My heart rate can be as much as 20 bpm out at a given power depending on the training Ive done the previous day, so not the best way to train at all


Not sure any of these are ideal - whats needed is an appreciation of the pros/cons of HR, Power, and how you feel - ie if you feel shit one day, back off!
Regarding the 220-age max HR - this has been known to be very approx for years. I knew there were other approximations around, quick wiki gives..

For me, tested max HR by Sally/Sally methods on Turbo gives 202bpm

Formulas give:
220-age = 187
HRmax = 205.8 − (0.685 × age) = 183 (SD of 6.4!!)
HRmax = 206.3 − (0.711 × age) = 183
HRmax = 217 − (0.85 × age) = 189

Which are all pretty way out.

The other important factor when training is to identify your anearobic threshold - this is a good measure of fitness and useful for training.
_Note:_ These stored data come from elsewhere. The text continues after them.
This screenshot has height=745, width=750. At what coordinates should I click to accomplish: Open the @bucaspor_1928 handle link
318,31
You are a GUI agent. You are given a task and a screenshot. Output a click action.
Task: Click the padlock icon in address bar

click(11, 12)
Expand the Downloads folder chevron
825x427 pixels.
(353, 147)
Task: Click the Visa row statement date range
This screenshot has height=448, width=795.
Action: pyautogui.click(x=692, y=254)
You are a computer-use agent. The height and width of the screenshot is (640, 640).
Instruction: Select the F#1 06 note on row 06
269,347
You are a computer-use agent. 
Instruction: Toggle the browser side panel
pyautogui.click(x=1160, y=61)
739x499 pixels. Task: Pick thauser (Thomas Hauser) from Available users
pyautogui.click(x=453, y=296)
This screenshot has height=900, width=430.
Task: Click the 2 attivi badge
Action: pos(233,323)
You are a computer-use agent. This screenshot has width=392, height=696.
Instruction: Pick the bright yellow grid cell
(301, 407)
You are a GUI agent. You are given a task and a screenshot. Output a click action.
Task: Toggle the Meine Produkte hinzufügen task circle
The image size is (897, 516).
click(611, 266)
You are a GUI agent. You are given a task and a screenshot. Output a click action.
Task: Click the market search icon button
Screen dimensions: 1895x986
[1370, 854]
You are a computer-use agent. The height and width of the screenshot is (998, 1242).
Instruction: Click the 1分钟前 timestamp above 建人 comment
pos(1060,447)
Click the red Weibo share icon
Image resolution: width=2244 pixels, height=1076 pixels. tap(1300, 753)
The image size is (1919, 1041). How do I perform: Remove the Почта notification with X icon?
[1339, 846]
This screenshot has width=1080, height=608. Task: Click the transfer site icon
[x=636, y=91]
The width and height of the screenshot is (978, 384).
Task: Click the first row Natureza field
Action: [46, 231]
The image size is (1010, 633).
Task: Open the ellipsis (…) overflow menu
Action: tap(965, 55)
I am sure a power tap has its uses, but for most, just the basics of a HR monitor and understanding of training to suit your own needs/targets will give a noticeable advantage IMO.
Have known a few guys use powertaps, and although useful, comments were more that it was useful for getting max power out for TT type events.

If you are already near peak fitness and looking to gain theabsolute max on a structured life training program, sure there is some use.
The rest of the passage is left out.